- _Problem_: Count the lines in the data below holding the string "Twitter" and write the total by itself.

Top of Task material

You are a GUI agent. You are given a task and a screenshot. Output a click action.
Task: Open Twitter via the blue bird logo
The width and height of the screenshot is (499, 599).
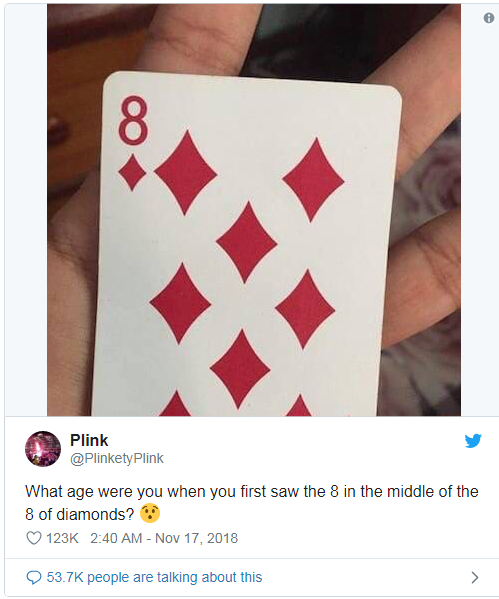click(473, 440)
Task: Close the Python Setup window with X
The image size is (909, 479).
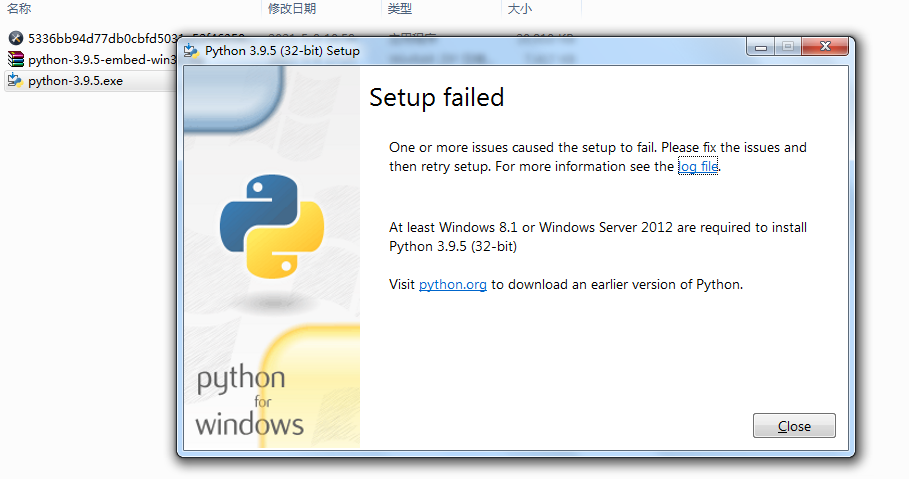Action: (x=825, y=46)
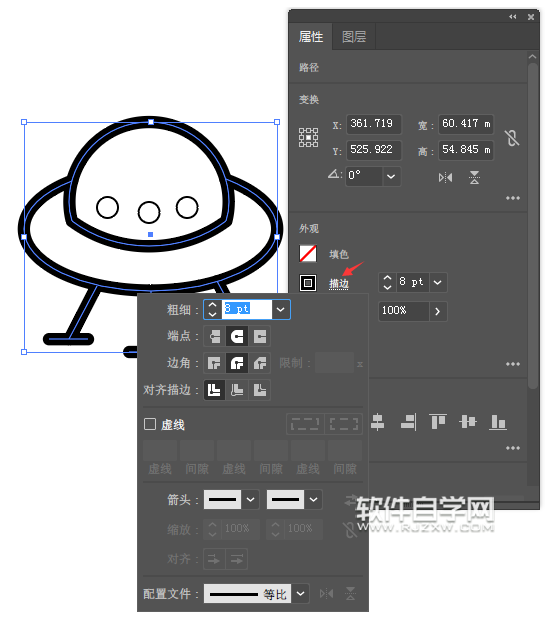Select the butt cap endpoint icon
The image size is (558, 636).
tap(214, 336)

Bottom of Task material
Top of Task material

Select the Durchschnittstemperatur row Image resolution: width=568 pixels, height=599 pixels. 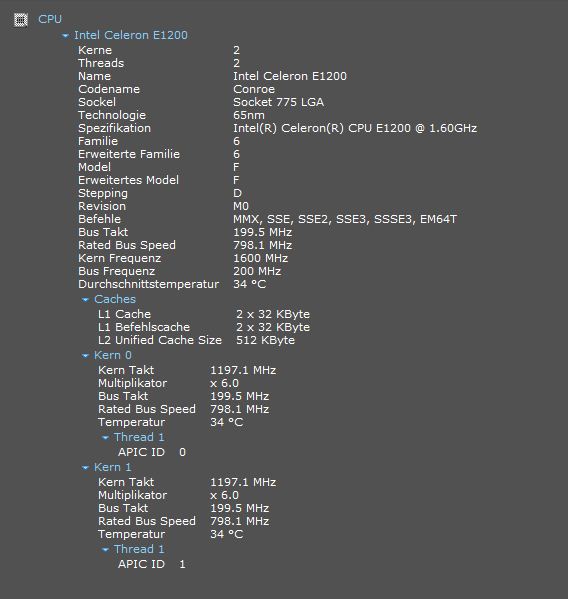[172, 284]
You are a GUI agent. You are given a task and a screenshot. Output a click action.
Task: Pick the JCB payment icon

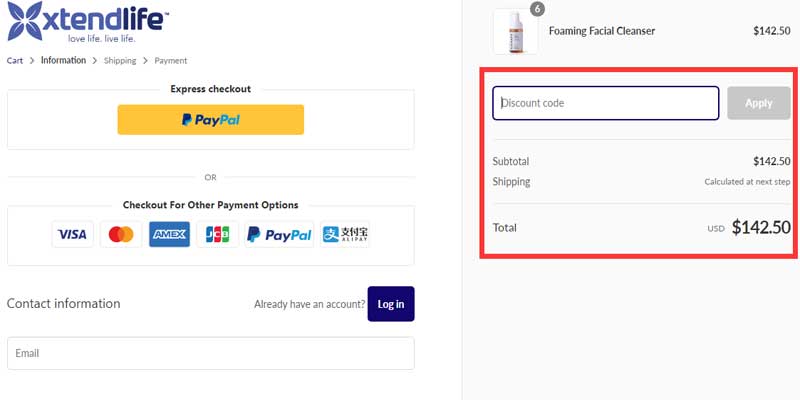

Bottom of Task material
Top of Task material

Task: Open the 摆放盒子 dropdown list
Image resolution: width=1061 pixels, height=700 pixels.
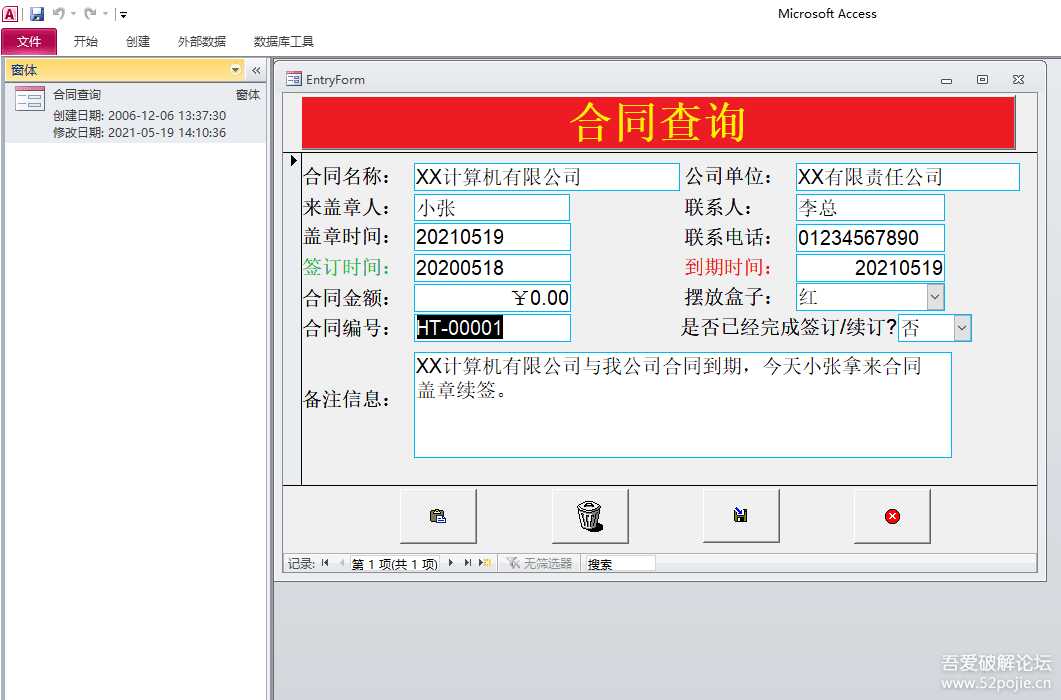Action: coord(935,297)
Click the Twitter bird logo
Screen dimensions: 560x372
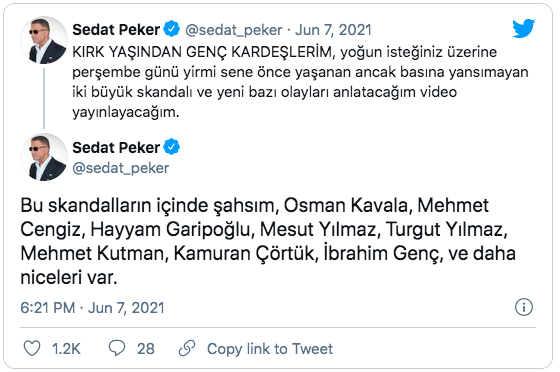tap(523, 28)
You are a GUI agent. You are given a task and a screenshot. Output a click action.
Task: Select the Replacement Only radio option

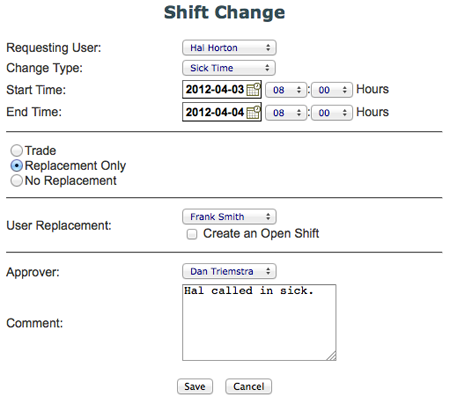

Bottom of Task material

- _Expected output_: 2